• **About this exercise**
Nothing but the lines from the one holding "Click the trash delete icon in toolbar" to the final line of the listing below, both included, should be repeated, and each must match exactly. Omit pictures.

• **Records supplied**
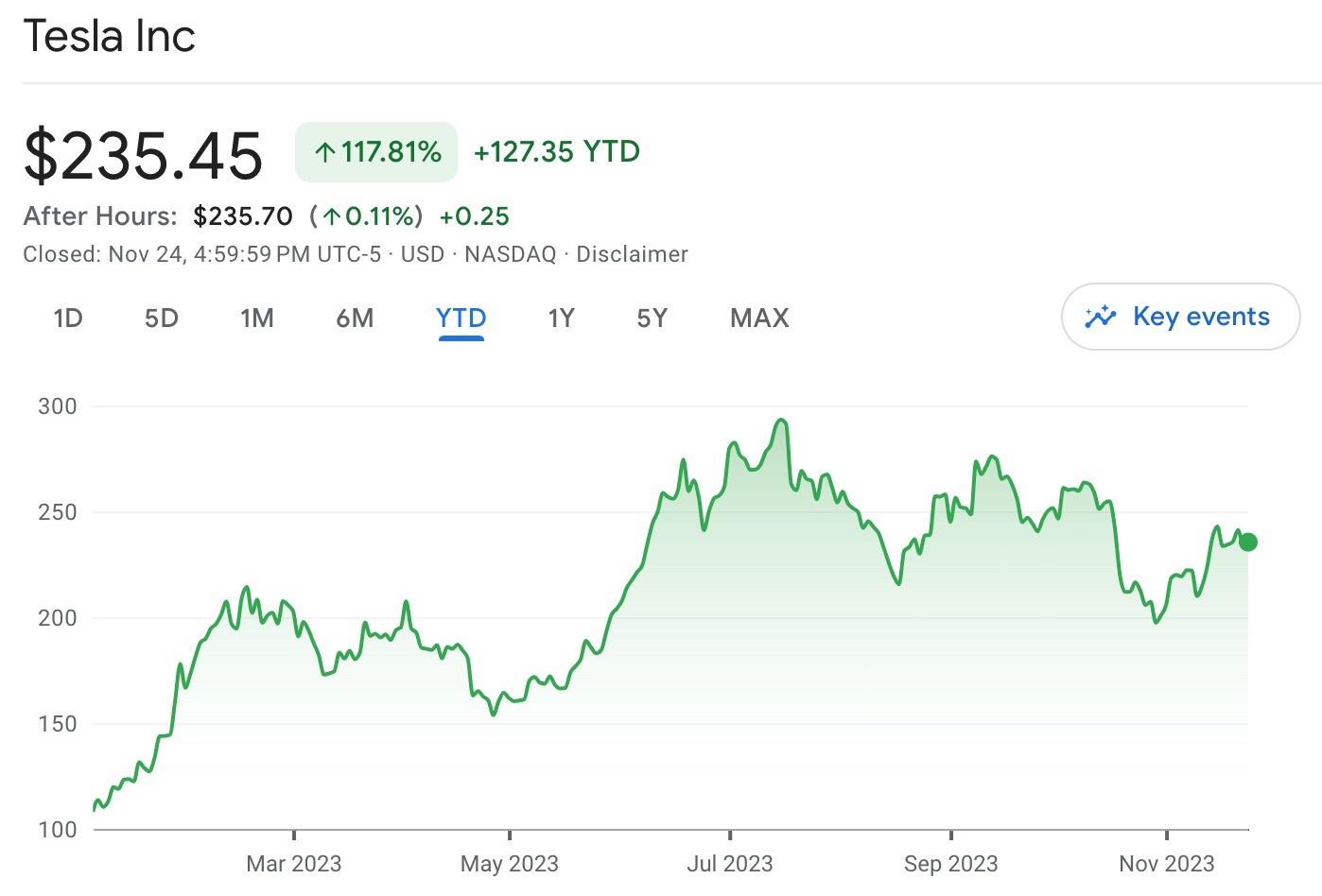Switch chart to the 1Y range

pos(562,318)
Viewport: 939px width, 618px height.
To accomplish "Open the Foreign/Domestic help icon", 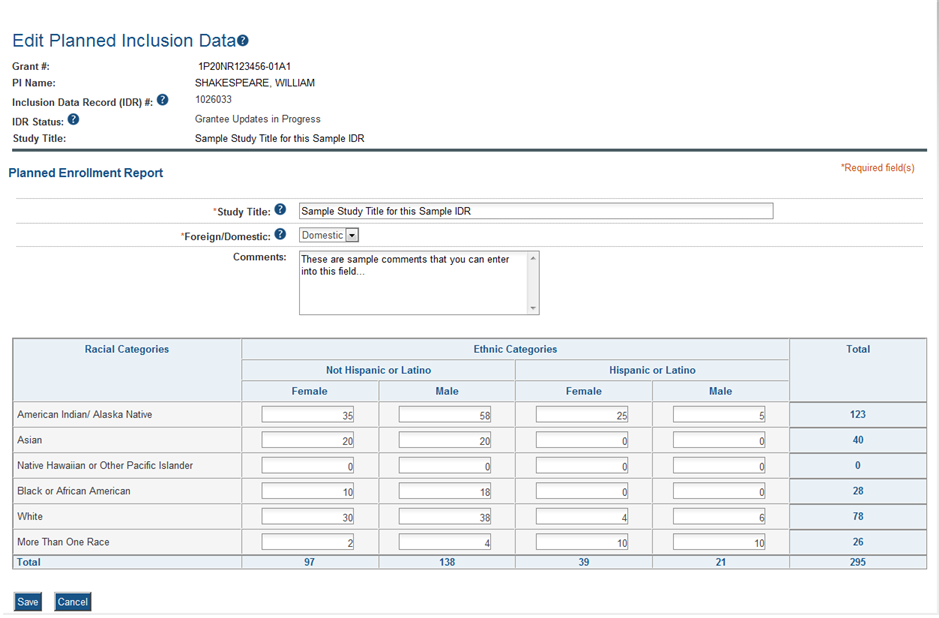I will [x=280, y=234].
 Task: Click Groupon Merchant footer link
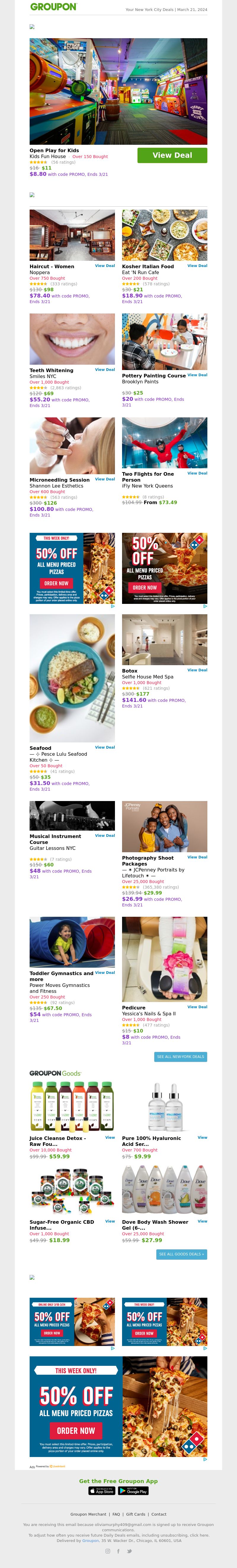point(88,1514)
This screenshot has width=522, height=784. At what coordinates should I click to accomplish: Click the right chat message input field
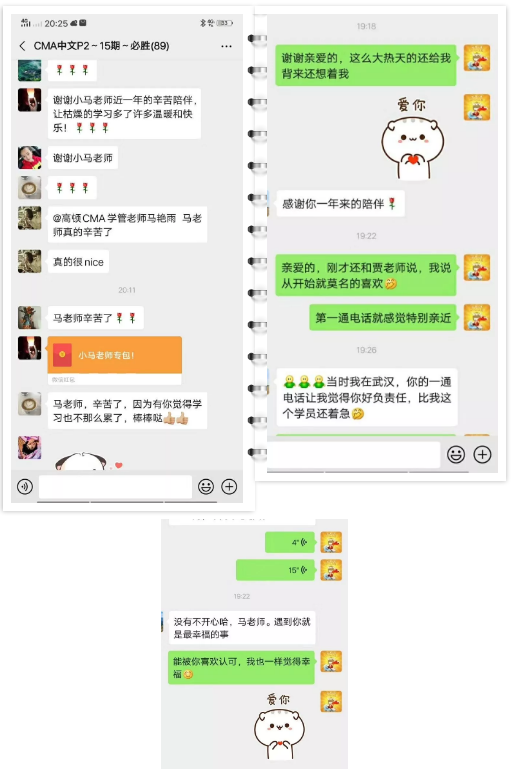pyautogui.click(x=353, y=454)
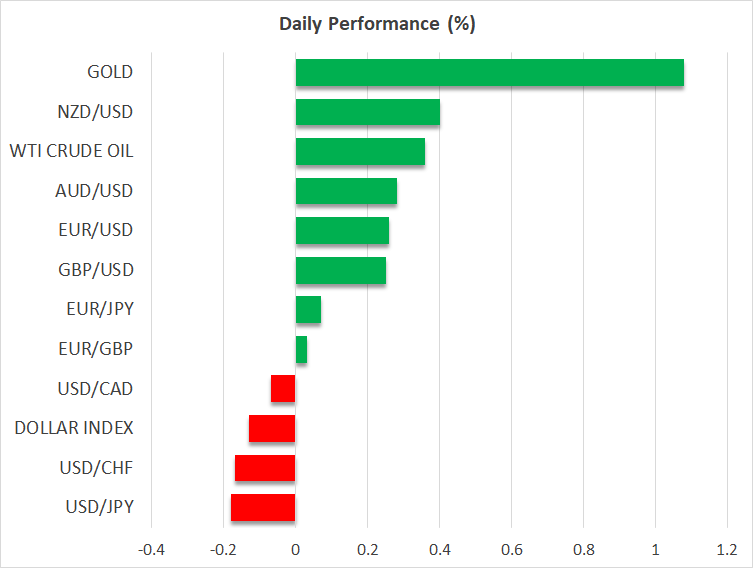753x568 pixels.
Task: Select the GBP/USD bar
Action: [340, 270]
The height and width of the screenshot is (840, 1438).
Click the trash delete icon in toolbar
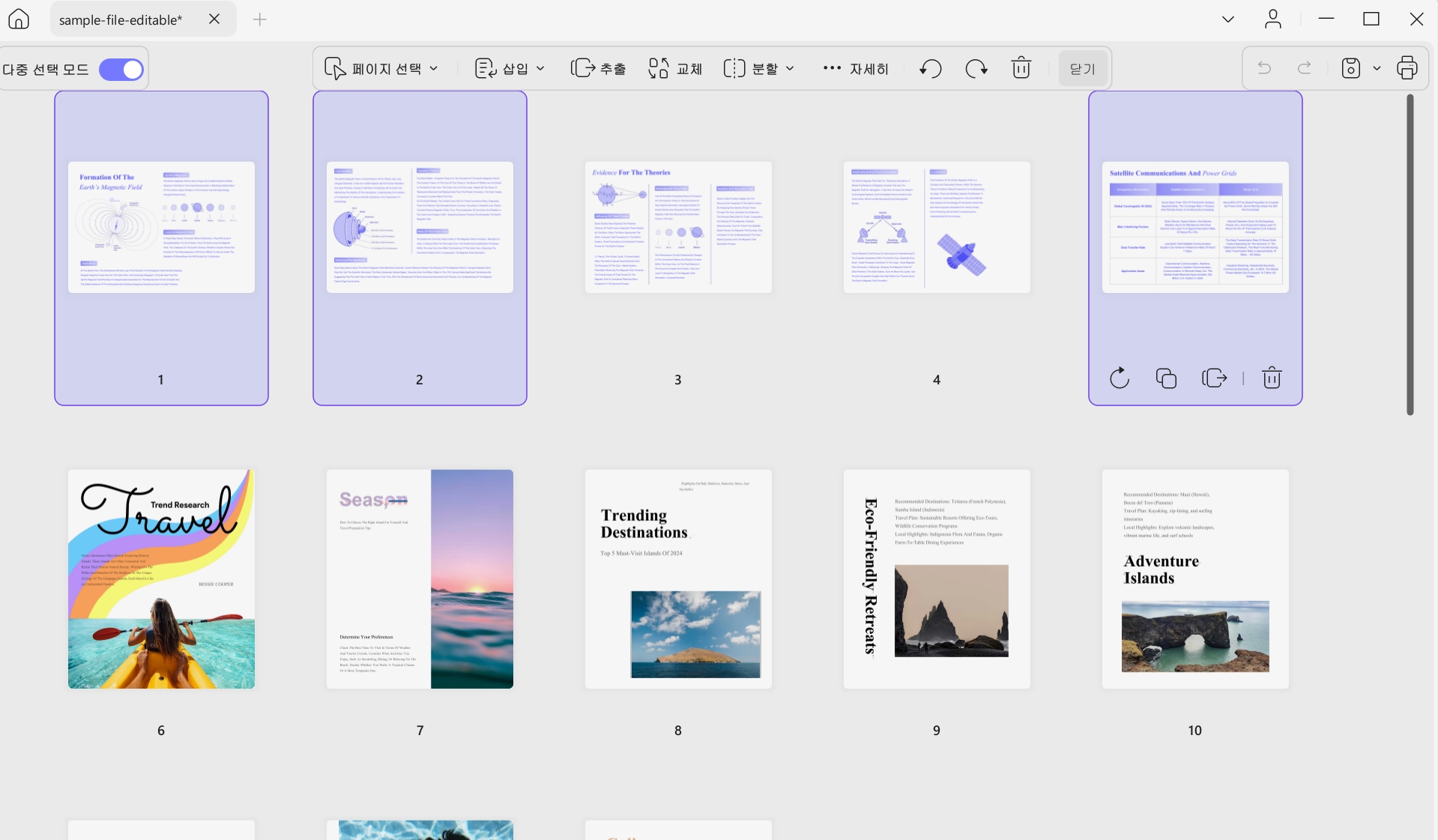tap(1021, 68)
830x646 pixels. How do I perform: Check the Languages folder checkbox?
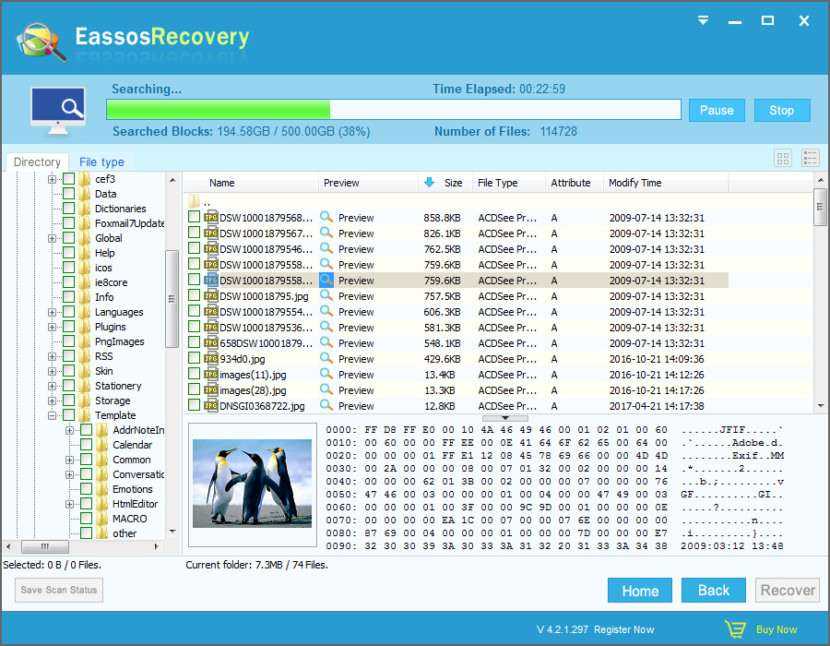pos(69,312)
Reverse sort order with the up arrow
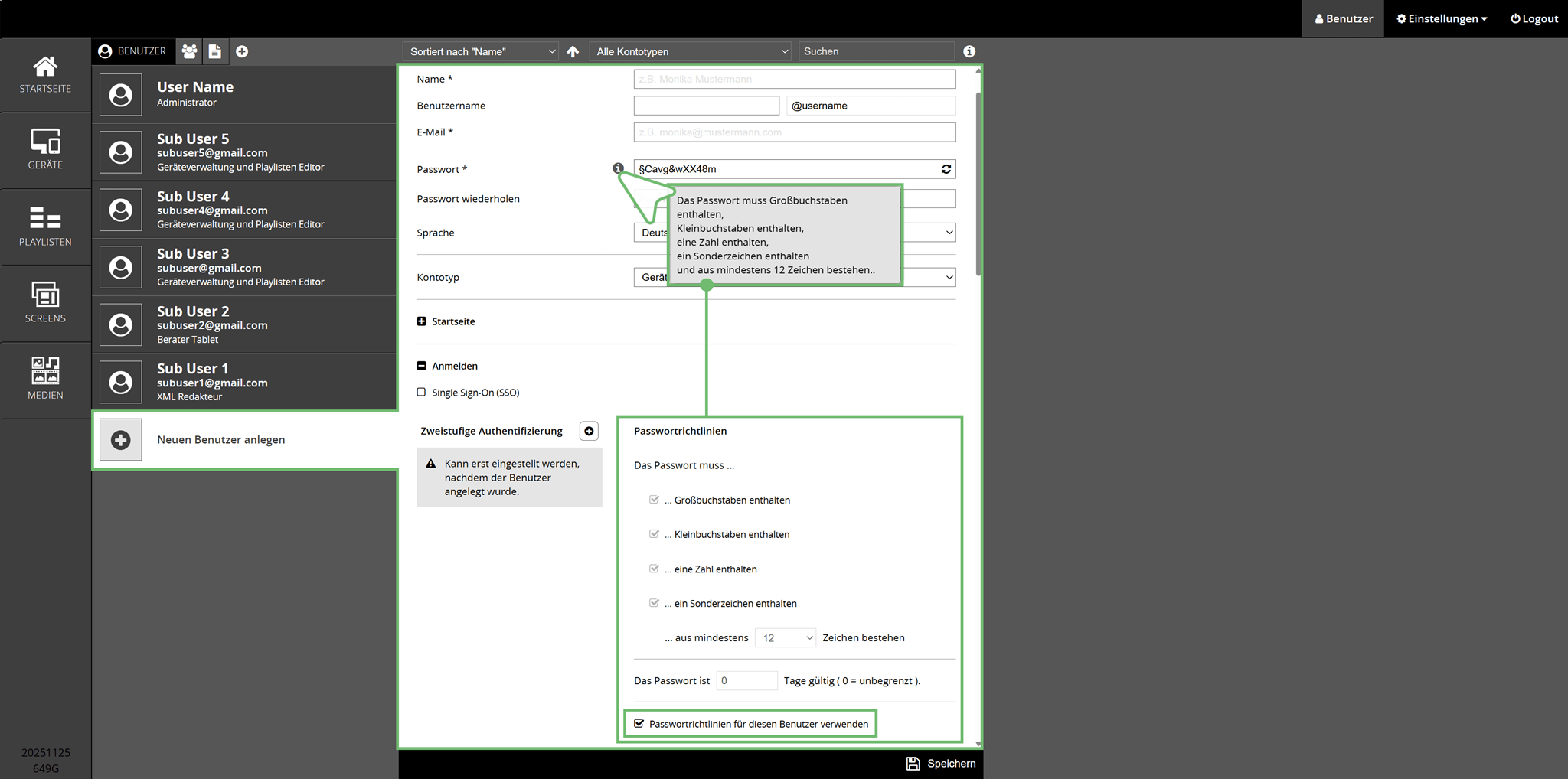 pyautogui.click(x=573, y=51)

• **Result**
Click the trash delete icon in toolbar
tap(1021, 68)
830x646 pixels. How do I perform: Check the Languages folder checkbox?
pos(69,312)
Reverse sort order with the up arrow
 pyautogui.click(x=573, y=51)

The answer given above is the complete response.